======== GIVEN DATA ========

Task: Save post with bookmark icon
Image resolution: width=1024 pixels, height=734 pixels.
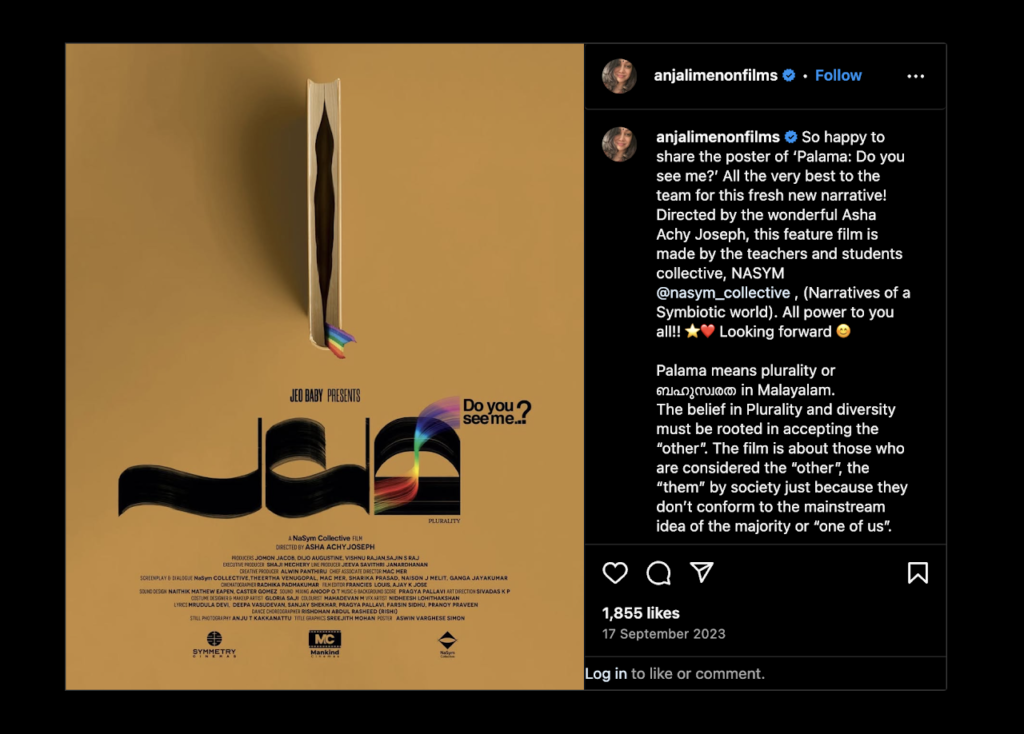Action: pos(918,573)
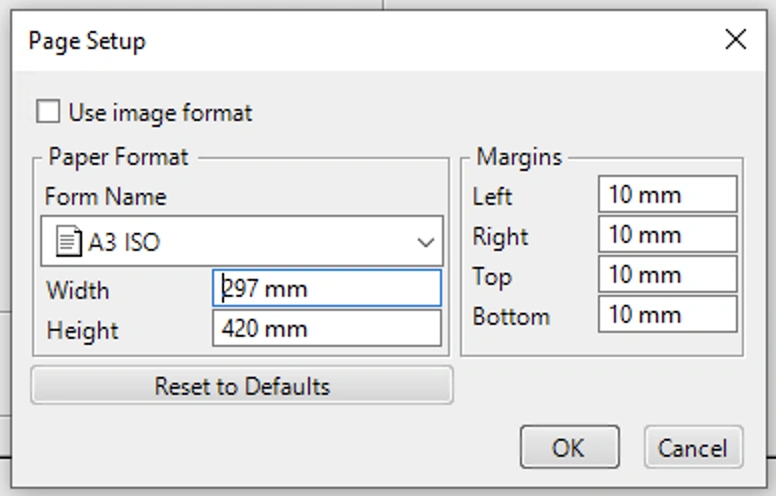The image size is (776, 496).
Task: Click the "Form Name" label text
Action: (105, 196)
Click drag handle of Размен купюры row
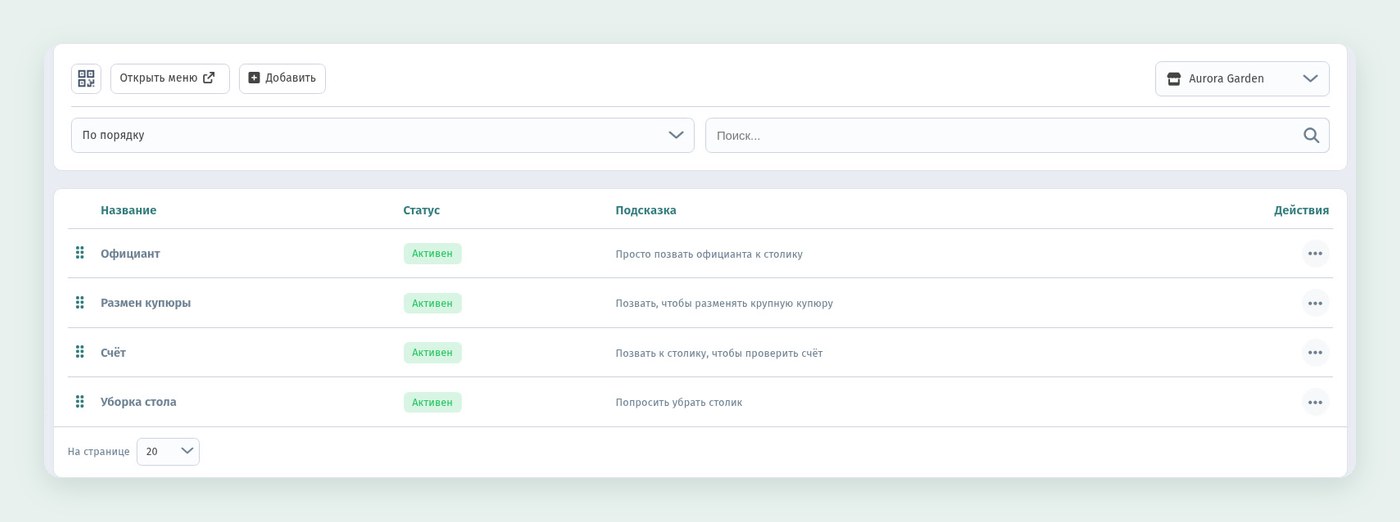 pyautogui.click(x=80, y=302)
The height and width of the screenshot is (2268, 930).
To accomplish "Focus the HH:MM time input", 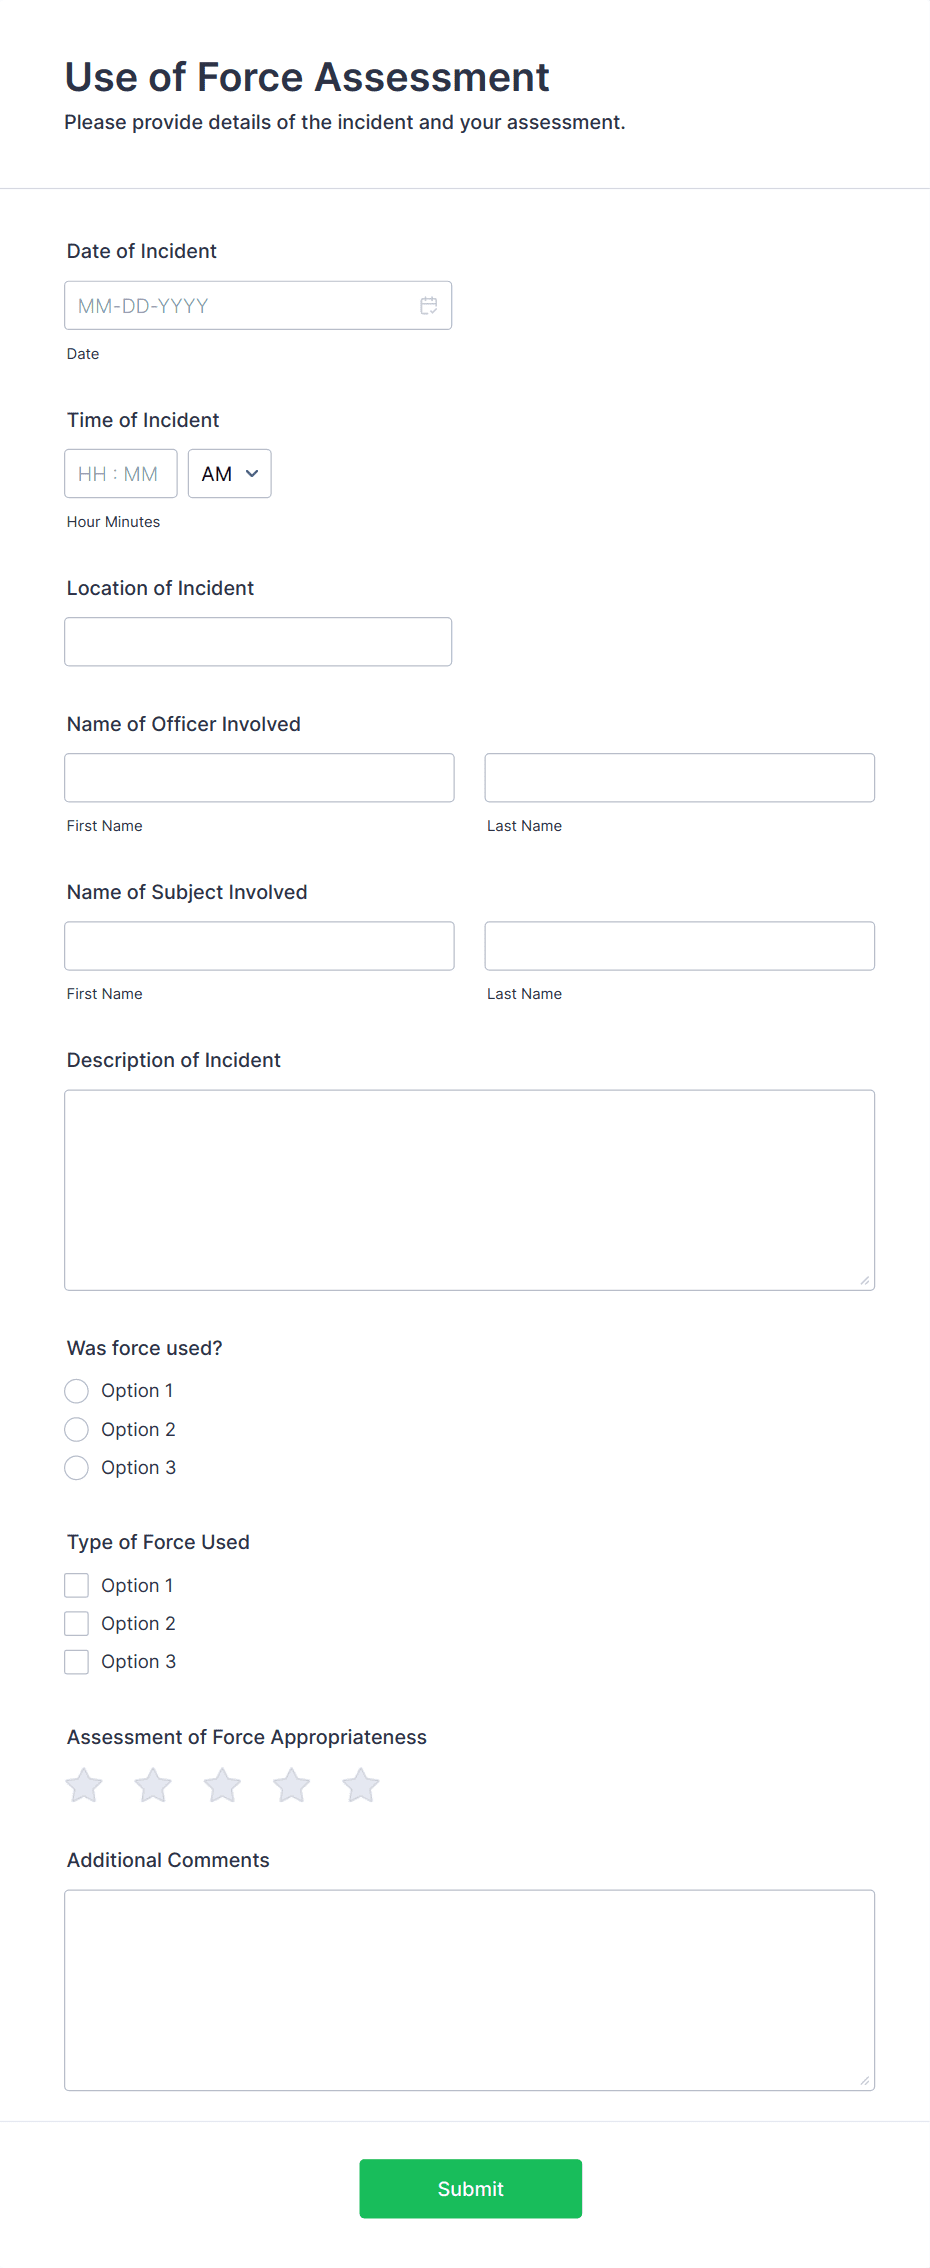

========

WHAT YOU WILL DO: The copy must begin at the line containing "Click drag handle of Размен купюры row" and end at the last line of the data above, with every line retyped exactly and no pictures included.

THE COMPLETED TASK:
Click drag handle of Размен купюры row
 pyautogui.click(x=80, y=302)
The height and width of the screenshot is (2268, 930).
To accomplish "Focus the HH:MM time input", 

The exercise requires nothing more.